=== Begin Enclosure ===

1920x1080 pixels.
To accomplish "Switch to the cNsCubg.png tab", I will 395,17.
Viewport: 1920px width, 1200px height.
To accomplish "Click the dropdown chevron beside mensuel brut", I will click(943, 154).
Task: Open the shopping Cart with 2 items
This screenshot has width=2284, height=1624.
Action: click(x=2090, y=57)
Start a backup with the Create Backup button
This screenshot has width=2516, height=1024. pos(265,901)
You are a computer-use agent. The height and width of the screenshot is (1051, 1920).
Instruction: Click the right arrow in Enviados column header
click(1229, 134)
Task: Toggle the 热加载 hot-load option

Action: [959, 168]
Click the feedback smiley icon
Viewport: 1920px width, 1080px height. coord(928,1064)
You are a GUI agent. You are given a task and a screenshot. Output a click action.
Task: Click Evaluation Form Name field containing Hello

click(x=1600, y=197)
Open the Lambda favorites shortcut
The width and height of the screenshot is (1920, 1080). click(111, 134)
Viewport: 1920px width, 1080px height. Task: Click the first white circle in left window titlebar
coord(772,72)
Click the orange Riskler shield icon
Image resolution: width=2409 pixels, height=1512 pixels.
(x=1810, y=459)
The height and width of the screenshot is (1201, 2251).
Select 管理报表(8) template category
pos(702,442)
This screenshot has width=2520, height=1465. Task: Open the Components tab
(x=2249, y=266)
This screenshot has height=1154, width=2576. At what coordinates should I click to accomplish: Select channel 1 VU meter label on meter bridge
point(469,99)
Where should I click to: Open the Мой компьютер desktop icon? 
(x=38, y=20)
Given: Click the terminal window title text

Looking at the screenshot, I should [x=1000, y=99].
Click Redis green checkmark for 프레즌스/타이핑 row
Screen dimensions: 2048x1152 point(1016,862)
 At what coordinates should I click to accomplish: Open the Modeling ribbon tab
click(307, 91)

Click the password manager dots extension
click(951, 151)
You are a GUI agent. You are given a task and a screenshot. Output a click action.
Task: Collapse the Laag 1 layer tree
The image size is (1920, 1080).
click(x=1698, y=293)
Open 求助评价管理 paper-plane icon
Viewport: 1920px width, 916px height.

=== End Enclosure ===

** PROBLEM DESCRIPTION **
Nothing but the lines from the one containing "Viewport: 1920px width, 1080px height. Task: Click" to the end of the entries belongs in the answer, and each must match exactly.

** ANSWER SPACE **
Viewport: 1920px width, 1080px height. Task: Click the first white circle in left window titlebar
coord(772,72)
Click the orange Riskler shield icon
Image resolution: width=2409 pixels, height=1512 pixels.
(x=1810, y=459)
The height and width of the screenshot is (1201, 2251).
Select 管理报表(8) template category
pos(702,442)
This screenshot has width=2520, height=1465. Task: Open the Components tab
(x=2249, y=266)
This screenshot has height=1154, width=2576. At what coordinates should I click to accomplish: Select channel 1 VU meter label on meter bridge
point(469,99)
Where should I click to: Open the Мой компьютер desktop icon? 
(x=38, y=20)
Given: Click the terminal window title text

Looking at the screenshot, I should [x=1000, y=99].
Click Redis green checkmark for 프레즌스/타이핑 row
Screen dimensions: 2048x1152 point(1016,862)
 At what coordinates should I click to accomplish: Open the Modeling ribbon tab
click(307, 91)

Click the password manager dots extension
click(951, 151)
You are a GUI agent. You are given a task and a screenshot. Output a click action.
Task: Collapse the Laag 1 layer tree
The image size is (1920, 1080).
click(x=1698, y=293)
Open 求助评价管理 paper-plane icon
Viewport: 1920px width, 916px height.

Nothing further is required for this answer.